To this list should be added another plausible candidate: the dead weight losses created by special interest groups, as explained by the late Mancur Olson (1932-1998).
Although an economist, Olson revolutionized thinking about the political power of interest groups. Until Olson, conventional wisdom held that large groups were more powerful than small groups in pursuing their self-interest — say, a government subsidy, tax preference or a protective tariff. Bigness conveyed power.
Just the opposite, Olson said in his 1965 book “The Logic of Collective Action.” With so many people in the large group, the benefits of collective action were often spread so thinly that no individual had much of an incentive to become politically active. The tendency was to “let George do it,” but George had no incentive either. By contrast, the members of smaller groups often could see the benefits of their collective action directly. They were motivated to organize and to pursue their self-interest aggressively.
Here’s an example: A company and its workers lobby for import protection, which saves jobs and raises prices and profits. But consumers — who pay the higher prices — don’t create a counter-lobby, because it’s too much trouble and the higher prices are diluted among many individual consumers. Gains are concentrated, losses dispersed.

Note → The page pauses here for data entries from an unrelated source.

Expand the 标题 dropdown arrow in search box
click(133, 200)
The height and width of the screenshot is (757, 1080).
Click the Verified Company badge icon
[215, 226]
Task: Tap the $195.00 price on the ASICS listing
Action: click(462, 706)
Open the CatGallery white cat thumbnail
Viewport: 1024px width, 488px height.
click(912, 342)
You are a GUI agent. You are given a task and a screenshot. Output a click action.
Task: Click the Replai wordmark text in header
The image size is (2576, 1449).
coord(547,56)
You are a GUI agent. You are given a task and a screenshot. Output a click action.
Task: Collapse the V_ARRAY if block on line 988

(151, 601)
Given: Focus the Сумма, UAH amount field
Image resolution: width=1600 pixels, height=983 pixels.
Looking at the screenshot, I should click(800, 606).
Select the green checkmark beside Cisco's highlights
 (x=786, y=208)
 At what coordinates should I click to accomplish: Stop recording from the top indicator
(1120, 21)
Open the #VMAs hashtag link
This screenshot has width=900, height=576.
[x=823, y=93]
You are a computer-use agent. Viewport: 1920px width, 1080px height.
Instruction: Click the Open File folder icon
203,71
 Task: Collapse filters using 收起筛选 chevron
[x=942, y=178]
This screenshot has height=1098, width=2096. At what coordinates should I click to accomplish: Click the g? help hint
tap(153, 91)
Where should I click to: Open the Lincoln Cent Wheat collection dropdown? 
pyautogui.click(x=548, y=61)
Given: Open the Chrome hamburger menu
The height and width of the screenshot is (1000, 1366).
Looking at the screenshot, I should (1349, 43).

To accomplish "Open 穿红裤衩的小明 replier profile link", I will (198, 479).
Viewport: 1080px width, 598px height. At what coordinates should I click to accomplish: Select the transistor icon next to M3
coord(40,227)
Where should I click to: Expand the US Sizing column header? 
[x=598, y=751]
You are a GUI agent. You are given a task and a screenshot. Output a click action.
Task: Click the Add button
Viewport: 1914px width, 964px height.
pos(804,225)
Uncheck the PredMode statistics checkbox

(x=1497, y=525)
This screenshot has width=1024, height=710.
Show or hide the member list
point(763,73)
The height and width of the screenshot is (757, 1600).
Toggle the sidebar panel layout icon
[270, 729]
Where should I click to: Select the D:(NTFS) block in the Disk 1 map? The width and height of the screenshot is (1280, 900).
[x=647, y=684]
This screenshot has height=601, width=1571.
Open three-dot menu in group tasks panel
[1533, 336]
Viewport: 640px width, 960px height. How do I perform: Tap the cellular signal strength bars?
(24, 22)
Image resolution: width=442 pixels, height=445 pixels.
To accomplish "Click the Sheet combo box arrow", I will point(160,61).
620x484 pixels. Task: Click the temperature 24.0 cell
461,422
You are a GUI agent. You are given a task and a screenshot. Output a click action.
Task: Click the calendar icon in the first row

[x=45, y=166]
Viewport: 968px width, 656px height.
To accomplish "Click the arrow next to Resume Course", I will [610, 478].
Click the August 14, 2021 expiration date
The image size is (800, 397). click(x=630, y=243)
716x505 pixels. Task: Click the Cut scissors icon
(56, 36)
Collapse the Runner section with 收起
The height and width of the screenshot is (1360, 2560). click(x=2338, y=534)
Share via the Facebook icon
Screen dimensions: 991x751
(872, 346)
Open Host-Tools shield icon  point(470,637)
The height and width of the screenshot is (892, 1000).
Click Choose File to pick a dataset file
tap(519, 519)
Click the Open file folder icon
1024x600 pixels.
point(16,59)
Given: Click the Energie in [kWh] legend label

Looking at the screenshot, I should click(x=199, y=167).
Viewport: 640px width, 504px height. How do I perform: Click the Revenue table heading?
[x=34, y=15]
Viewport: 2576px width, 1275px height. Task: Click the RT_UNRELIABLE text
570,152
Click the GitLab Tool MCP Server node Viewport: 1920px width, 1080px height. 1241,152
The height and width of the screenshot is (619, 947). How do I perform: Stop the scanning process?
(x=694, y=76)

This was Olson’s great insight, and it had broad implications, he said. In a 1982 book, “The Rise and Decline of Nations,” he argued that the proliferation of special-interest concessions could reduce a society’s economic growth.
“An increase in the payoffs from lobbying . . . as compared with the payoffs from production, means more resources are devoted to politics and cartel activity and fewer resources are devoted to production,” he wrote. “This in turn influences [a society’s] attitudes and culture.”
The dilemma for democracies is clear. Voters expect governments to cater to their needs and wants — and one person’s special interest is another’s way of life or moral crusade. But if governments cater too aggressively to interest groups, they may undermine (or have already done so) the gains in productivity and economic growth that voters also expect.
So this is another possible explanation for the productivity slowdown, which afflicts many advanced countries. These societies are riddled with programs and policies promoted by various interest groups that “can increase the income [of the groups’ members] while reducing society’s.” If he were alive today, Olson might well add that higher psychic income — the feeling of “doing good” — also motivates many interest groups.
Regardless, the productivity slump endures. Because there’s no agreed-upon cause, there’s no simple “fix” — though there are many familiar proposals that might make a long-term difference (better schools, more research, higher infrastructure spending). But assuming productivity doesn’t spontaneously revive — which it could — the slowdown will haunt the next president.
It connotes scarcity: too little income growth to satisfy the mass craving for higher private and public spending. Even with a jobless rate of 5.1 percent — getting close to “full employment” — the Congressional Budget Office projects a 2015 federal deficit of $426 billion. That’s one measure of over-commitment: Americans desire more government than they’re willing to pay for in taxes.
During the Obama years, the White House and Congress sidestepped many unpopular choices. It’s doubtful the next president will have the luxury of doing the same.